Tuning

Configuration

QUASAR is primarily configured via environment variables, with the same controls exposed in the browser Settings panel and CLI settings view.

Core Environment Variables

Variable Required Purpose Default
MODEL Yes Base model name for the system. None
MODEL_API_KEY Yes API key for the base model provider. None
OPENAI_API_BASE No Base URL for OpenAI-compatible global endpoints (same effect as API_BASE_URL). None
API_BASE_URL No Alias for OPENAI_API_BASE when routing the primary model through an OpenAI-compatible HTTP API. None
ACCURACY No Planning/execution rigor: eco, standard, pro, or adaptive (experimental: scales numerical rigor with workflow stage). standard
GRANULARITY No Task decomposition depth: low, medium, high, or adaptive (experimental: scales task count with perceived complexity). adaptive
AUTO_IMPROVE_CYCLES No Number of automatic auto-improve follow-up runs after a successful user-started run. 0
PMG_MAPI_KEY No Materials Project database access None
IF_RESTART No Resume from checkpoint when present. false

Advanced Environment Variables

These settings are helpful for specialized workflows and can usually be left at their defaults unless you have a specific reason to change them.

Variable Required Purpose Default
CONTEXT_THRESHOLD No Context compression trigger level: low = 20%, medium = 40%, hard = 60% of model context. medium
ENABLE_RAG No Enable documentation retrieval. true
NUM_CORES No Override physical core detection. Auto
AUTO_CONFIRM_PLAN No If true/1/yes/on, skips interactive plan confirmation (useful for headless or batch runs). unset (confirmation on)

Long-running Python check-ins are scheduled by the Operator per tool call through execute_python(check_in_after=...) and can be rescheduled with continue_execution(next_check_in_after=...); there is no active CHECK_INTERVAL environment variable.

When resuming from a checkpoint, ACCURACY and GRANULARITY are locked to the saved run values so an interrupted workflow continues with the same planning assumptions.

OpenAI-compatible LLM endpoints

QUASAR routes requests through an OpenAI-compatible HTTP client when:

  • OPENAI_API_BASE or API_BASE_URL is set — all traffic for the primary model uses that base URL (for example a gateway, proxy, or third-party OpenAI-compatible host), regardless of model name.
  • The model name looks like OpenAI gpt-* and no custom base URL is set — native OpenAI is used.
  • Per-agent base URLsSTRATEGIST_API_BASE_URL, OPERATOR_API_BASE_URL, and EVALUATOR_API_BASE_URL override the global base URL for that agent when set (see table below).

Models whose names do not match built-in providers (Gemini, Claude, Grok, or gpt-*) require a base URL (OPENAI_API_BASE, API_BASE_URL, or the relevant per-agent URL); otherwise initialization fails with a clear configuration error.

Per-Agent Model Overrides

You can override the shared global model for each agent independently.

Agent Model API key Base URL
Strategist STRATEGIST_MODEL STRATEGIST_MODEL_API_KEY STRATEGIST_API_BASE_URL
Operator OPERATOR_MODEL OPERATOR_MODEL_API_KEY OPERATOR_API_BASE_URL
Evaluator EVALUATOR_MODEL EVALUATOR_MODEL_API_KEY EVALUATOR_API_BASE_URL

For Gemini-oriented deployments, a common pattern is to use a stronger model for Strategist and Evaluator work while using a faster model for Operator execution.
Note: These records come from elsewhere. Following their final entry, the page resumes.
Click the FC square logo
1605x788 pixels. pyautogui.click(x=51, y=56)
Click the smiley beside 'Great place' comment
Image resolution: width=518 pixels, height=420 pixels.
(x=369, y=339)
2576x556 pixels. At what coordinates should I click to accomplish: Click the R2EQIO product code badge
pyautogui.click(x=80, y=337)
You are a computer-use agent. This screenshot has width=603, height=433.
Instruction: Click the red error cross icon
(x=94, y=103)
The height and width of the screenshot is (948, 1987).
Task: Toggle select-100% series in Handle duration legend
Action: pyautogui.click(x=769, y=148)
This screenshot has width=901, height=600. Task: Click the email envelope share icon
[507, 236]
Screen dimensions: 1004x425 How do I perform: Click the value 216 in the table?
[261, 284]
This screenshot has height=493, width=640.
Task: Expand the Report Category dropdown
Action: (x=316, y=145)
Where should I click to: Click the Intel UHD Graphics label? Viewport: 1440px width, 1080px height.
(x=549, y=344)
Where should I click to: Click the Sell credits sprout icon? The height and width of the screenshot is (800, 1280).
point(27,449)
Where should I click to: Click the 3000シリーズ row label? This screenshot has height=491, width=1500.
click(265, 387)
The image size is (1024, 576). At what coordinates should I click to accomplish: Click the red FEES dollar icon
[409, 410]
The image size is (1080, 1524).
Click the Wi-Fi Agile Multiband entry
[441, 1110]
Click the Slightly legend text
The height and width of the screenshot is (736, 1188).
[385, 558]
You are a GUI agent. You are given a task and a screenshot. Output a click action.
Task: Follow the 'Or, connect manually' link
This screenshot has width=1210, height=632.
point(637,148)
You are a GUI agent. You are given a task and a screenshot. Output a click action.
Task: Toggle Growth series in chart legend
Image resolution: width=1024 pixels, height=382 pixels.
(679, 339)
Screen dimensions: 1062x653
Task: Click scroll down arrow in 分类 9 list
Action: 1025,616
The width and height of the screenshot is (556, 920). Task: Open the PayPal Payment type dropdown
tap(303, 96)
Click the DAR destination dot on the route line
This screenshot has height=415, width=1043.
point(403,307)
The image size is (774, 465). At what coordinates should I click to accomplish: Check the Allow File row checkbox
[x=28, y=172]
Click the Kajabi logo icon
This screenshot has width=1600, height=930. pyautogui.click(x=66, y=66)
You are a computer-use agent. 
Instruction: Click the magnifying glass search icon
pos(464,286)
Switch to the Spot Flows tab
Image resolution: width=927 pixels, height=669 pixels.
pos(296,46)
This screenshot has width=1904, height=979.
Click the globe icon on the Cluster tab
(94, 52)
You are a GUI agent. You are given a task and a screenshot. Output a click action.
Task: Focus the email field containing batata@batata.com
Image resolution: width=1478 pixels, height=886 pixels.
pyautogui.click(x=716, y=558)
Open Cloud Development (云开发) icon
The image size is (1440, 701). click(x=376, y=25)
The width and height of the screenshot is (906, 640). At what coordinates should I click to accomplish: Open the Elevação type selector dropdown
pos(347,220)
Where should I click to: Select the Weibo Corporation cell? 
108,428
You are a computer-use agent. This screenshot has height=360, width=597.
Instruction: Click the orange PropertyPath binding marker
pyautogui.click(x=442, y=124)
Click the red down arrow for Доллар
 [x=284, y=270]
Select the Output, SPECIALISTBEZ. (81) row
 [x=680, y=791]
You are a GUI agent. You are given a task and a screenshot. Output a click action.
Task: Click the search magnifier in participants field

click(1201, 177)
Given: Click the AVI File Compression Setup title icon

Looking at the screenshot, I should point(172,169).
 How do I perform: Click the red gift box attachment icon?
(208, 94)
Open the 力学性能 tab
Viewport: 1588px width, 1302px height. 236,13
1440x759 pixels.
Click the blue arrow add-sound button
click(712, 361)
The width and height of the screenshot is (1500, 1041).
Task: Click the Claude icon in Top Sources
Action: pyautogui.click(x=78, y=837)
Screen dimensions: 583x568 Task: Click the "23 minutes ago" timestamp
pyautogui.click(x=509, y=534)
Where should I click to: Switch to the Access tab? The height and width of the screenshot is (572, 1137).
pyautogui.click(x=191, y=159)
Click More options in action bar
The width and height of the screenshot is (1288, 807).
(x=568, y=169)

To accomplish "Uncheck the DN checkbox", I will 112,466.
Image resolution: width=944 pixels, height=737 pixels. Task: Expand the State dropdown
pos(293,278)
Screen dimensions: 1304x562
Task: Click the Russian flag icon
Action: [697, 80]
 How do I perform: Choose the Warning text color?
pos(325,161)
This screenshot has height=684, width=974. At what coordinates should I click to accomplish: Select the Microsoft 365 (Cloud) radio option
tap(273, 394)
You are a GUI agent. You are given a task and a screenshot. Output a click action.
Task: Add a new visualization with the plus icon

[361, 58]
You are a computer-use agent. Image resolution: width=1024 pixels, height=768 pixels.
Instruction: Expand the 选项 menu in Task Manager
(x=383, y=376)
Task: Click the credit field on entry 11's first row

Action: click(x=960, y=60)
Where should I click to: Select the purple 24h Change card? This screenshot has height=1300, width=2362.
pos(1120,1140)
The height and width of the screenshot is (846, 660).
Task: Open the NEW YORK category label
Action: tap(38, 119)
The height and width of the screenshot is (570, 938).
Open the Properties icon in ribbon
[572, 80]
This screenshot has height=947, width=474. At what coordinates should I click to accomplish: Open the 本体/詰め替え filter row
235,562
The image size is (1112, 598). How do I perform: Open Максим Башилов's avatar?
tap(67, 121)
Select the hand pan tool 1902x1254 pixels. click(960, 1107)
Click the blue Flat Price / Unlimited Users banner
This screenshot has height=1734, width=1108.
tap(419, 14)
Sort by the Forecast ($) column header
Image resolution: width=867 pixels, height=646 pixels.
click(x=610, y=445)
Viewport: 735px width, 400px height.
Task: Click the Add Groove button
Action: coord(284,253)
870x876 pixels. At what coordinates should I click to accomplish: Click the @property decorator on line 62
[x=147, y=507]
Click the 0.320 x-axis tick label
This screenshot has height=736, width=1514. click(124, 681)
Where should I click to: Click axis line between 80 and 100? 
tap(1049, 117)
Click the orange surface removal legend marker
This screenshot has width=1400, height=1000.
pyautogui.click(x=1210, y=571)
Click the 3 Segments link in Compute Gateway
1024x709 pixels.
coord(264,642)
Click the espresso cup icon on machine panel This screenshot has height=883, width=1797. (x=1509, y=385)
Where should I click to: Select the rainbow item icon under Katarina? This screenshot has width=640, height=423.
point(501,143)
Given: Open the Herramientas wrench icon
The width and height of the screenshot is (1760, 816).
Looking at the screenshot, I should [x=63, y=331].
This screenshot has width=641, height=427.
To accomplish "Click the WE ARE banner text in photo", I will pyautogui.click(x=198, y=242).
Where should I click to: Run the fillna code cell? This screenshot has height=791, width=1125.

The exact model names should match the providers available in your environment.

Configuration Profiles

Configuration Pattern Typical Settings Best For
Balanced default ACCURACY=standard, GRANULARITY=adaptive General research workflows where you want a good balance of speed, structure, and completeness.
Faster exploration ACCURACY=eco, optionally GRANULARITY=low Early-stage investigation, quick experiments, and situations where you want shorter iteration cycles.
Higher rigor ACCURACY=pro, often with GRANULARITY=high More demanding analyses where explicit planning, stronger verification, and fuller scientific coverage matter more than speed.
Adaptive control (experimental) ACCURACY=adaptive and/or GRANULARITY=adaptive Lets the Strategist and Operator adjust theory level and task breakdown based on workflow complexity instead of fixed presets.

A practical research workflow is to begin with ACCURACY=eco to establish a fast baseline, then switch to higher accuracy mode to refine the result through auto-improvement or a human-guided follow-up pass based on that initial run.

Machine learning in workflows

The Operator is instructed that the Python stack can include scikit-learn (declared in package metadata) and PyTorch (pulled in with the MACE ML potential stack and GPU-oriented images). You can ask QUASAR to fit models, preprocess data, or run small training jobs as part of a research workflow when your environment provides the necessary dependencies.